> WHAT YOU WILL DO: Write out the following data verbatim, line for line, without altering anything.

(Data for locating displayed items)
• • • • •
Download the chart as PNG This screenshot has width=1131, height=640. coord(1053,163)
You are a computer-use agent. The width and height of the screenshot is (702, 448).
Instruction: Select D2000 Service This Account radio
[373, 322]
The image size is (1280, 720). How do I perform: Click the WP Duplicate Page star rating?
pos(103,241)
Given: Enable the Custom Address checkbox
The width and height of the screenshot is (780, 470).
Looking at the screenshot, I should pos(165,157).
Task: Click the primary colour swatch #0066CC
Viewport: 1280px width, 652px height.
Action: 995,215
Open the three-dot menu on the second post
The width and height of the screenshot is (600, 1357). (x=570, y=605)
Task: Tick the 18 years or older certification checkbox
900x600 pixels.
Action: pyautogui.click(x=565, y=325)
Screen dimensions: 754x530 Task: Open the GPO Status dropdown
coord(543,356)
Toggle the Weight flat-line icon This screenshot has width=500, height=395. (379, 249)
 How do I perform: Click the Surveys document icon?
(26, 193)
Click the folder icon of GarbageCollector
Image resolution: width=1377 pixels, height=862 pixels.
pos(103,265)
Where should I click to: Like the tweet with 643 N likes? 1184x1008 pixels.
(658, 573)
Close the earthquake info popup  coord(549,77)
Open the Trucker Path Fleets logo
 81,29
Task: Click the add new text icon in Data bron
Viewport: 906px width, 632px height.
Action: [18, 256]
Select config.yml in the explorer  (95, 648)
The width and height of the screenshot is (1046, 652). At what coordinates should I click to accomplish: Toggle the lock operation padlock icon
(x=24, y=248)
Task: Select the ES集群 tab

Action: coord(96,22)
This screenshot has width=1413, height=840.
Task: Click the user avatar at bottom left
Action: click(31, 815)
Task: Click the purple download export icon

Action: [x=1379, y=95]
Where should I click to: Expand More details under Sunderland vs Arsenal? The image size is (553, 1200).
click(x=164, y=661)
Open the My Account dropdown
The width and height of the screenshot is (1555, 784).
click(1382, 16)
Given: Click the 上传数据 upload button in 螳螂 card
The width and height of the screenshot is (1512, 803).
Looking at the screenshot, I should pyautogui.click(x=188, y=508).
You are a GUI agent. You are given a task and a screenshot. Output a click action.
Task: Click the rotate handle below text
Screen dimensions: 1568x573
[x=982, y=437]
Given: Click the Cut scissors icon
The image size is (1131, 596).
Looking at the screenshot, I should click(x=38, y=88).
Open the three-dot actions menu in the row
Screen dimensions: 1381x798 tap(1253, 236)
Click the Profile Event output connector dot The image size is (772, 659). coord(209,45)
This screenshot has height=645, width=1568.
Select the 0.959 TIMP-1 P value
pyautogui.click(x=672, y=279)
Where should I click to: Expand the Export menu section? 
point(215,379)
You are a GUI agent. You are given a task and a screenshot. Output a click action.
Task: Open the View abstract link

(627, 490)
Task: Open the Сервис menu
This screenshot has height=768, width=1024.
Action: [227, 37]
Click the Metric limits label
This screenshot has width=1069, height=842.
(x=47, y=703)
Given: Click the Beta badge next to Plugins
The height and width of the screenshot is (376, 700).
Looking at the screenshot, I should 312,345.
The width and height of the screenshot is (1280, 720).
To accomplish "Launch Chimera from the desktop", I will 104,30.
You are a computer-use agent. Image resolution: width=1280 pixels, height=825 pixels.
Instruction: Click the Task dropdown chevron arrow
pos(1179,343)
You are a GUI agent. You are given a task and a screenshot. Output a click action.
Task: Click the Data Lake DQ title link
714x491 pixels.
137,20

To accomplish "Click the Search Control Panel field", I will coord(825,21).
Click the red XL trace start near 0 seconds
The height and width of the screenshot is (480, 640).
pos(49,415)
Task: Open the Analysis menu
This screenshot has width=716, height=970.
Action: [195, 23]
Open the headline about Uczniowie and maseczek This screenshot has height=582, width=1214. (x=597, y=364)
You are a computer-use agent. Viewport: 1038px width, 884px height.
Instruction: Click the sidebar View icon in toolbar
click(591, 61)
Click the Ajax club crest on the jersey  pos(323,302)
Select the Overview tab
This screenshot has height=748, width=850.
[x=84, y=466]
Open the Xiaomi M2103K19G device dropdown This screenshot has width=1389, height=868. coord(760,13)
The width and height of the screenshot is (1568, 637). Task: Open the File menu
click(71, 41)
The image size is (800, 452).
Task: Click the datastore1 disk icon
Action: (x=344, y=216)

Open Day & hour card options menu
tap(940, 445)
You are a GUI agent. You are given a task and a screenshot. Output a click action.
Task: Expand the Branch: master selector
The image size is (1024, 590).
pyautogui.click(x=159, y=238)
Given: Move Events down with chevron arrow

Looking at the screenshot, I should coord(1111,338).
• • • • •
> WORKED ANSWER:
Download the chart as PNG This screenshot has width=1131, height=640. coord(1053,163)
You are a computer-use agent. The width and height of the screenshot is (702, 448).
Instruction: Select D2000 Service This Account radio
[373, 322]
The image size is (1280, 720). How do I perform: Click the WP Duplicate Page star rating?
pos(103,241)
Given: Enable the Custom Address checkbox
The width and height of the screenshot is (780, 470).
Looking at the screenshot, I should pos(165,157).
Task: Click the primary colour swatch #0066CC
Viewport: 1280px width, 652px height.
Action: 995,215
Open the three-dot menu on the second post
The width and height of the screenshot is (600, 1357). (x=570, y=605)
Task: Tick the 18 years or older certification checkbox
900x600 pixels.
Action: pyautogui.click(x=565, y=325)
Screen dimensions: 754x530 Task: Open the GPO Status dropdown
coord(543,356)
Toggle the Weight flat-line icon This screenshot has width=500, height=395. (379, 249)
 How do I perform: Click the Surveys document icon?
(26, 193)
Click the folder icon of GarbageCollector
Image resolution: width=1377 pixels, height=862 pixels.
pos(103,265)
Where should I click to: Like the tweet with 643 N likes? 1184x1008 pixels.
(658, 573)
Close the earthquake info popup  coord(549,77)
Open the Trucker Path Fleets logo
 81,29
Task: Click the add new text icon in Data bron
Viewport: 906px width, 632px height.
Action: [18, 256]
Select config.yml in the explorer  (95, 648)
The width and height of the screenshot is (1046, 652). At what coordinates should I click to accomplish: Toggle the lock operation padlock icon
(x=24, y=248)
Task: Select the ES集群 tab

Action: coord(96,22)
This screenshot has width=1413, height=840.
Task: Click the user avatar at bottom left
Action: click(31, 815)
Task: Click the purple download export icon

Action: [x=1379, y=95]
Where should I click to: Expand More details under Sunderland vs Arsenal? The image size is (553, 1200).
click(x=164, y=661)
Open the My Account dropdown
The width and height of the screenshot is (1555, 784).
click(1382, 16)
Given: Click the 上传数据 upload button in 螳螂 card
The width and height of the screenshot is (1512, 803).
Looking at the screenshot, I should pyautogui.click(x=188, y=508).
You are a GUI agent. You are given a task and a screenshot. Output a click action.
Task: Click the rotate handle below text
Screen dimensions: 1568x573
[x=982, y=437]
Given: Click the Cut scissors icon
The image size is (1131, 596).
Looking at the screenshot, I should click(x=38, y=88).
Open the three-dot actions menu in the row
Screen dimensions: 1381x798 tap(1253, 236)
Click the Profile Event output connector dot The image size is (772, 659). coord(209,45)
This screenshot has height=645, width=1568.
Select the 0.959 TIMP-1 P value
pyautogui.click(x=672, y=279)
Where should I click to: Expand the Export menu section? 
point(215,379)
You are a GUI agent. You are given a task and a screenshot. Output a click action.
Task: Open the View abstract link

(627, 490)
Task: Open the Сервис menu
This screenshot has height=768, width=1024.
Action: [227, 37]
Click the Metric limits label
This screenshot has width=1069, height=842.
(x=47, y=703)
Given: Click the Beta badge next to Plugins
The height and width of the screenshot is (376, 700).
Looking at the screenshot, I should 312,345.
The width and height of the screenshot is (1280, 720).
To accomplish "Launch Chimera from the desktop", I will 104,30.
You are a computer-use agent. Image resolution: width=1280 pixels, height=825 pixels.
Instruction: Click the Task dropdown chevron arrow
pos(1179,343)
You are a GUI agent. You are given a task and a screenshot. Output a click action.
Task: Click the Data Lake DQ title link
714x491 pixels.
137,20

To accomplish "Click the Search Control Panel field", I will coord(825,21).
Click the red XL trace start near 0 seconds
The height and width of the screenshot is (480, 640).
pos(49,415)
Task: Open the Analysis menu
This screenshot has width=716, height=970.
Action: [195, 23]
Open the headline about Uczniowie and maseczek This screenshot has height=582, width=1214. (x=597, y=364)
You are a computer-use agent. Viewport: 1038px width, 884px height.
Instruction: Click the sidebar View icon in toolbar
click(591, 61)
Click the Ajax club crest on the jersey  pos(323,302)
Select the Overview tab
This screenshot has height=748, width=850.
[x=84, y=466]
Open the Xiaomi M2103K19G device dropdown This screenshot has width=1389, height=868. coord(760,13)
The width and height of the screenshot is (1568, 637). Task: Open the File menu
click(71, 41)
The image size is (800, 452).
Task: Click the datastore1 disk icon
Action: (x=344, y=216)

Open Day & hour card options menu
tap(940, 445)
You are a GUI agent. You are given a task and a screenshot. Output a click action.
Task: Expand the Branch: master selector
The image size is (1024, 590).
pyautogui.click(x=159, y=238)
Given: Move Events down with chevron arrow

Looking at the screenshot, I should coord(1111,338).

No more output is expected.